Britain’s shadow finance minister on Tuesday lambasted the country’s business environment under the current Conservative government, saying that companies currently deciding whether to invest in the U.K. or in the U.S. faced “a no-brainer” decision.
The Labour Party’s Rachel Reeves, who is vying for the top finance job at the next election, said that initiatives like the U.S. Inflation Reduction Act put the country at a clear advantage, and that Britain needs to create a similarly attractive framework for business investment.
“Businesses say to me: if we’ve got a choice between investing in the U.S. or investing in the U.K., I’m afraid, at the moment, it’s a no-brainer,” Reeves said at a conference hosted by the Chartered Management Institute.
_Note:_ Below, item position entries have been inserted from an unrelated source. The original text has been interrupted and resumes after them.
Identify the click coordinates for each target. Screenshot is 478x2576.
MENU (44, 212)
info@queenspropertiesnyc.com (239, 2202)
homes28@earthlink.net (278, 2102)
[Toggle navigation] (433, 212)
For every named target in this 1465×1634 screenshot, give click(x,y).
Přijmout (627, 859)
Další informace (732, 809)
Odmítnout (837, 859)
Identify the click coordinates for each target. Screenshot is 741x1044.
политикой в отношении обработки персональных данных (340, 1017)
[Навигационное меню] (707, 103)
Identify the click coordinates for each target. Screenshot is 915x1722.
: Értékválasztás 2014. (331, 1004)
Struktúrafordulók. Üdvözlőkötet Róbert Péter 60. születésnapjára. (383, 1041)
“The deeper capital markets, as well as the government support for those growing industries, means investment in the U.S. makes sense in a way that it does not in the U.K.,” she said.
Reeves said that under Labour leadership, Britain would implement a “modern industrial strategy” encouraging the government and businesses to work in partnership. She did not give specific details of such a plan.
The opposition politician added that feats such as the U.K.’s record Oxford-AstraZeneca vaccine rollout would not have been possible, were it not for longstanding partnerships between Britain’s universities and businesses.
“At a time of huge change, we’ve got to have a business and government partnership to seize some of these big opportunities that are out there for the taking,” she said.
“I don’t want to find ourselves, in 30 years’ time, looking back and wondering why we are importing all of our vehicles because we didn’t make the batteries here, why we are importing our steel because we didn’t move to green steel, why we’re importing our gas because we didn’t invest in hydrogen today.”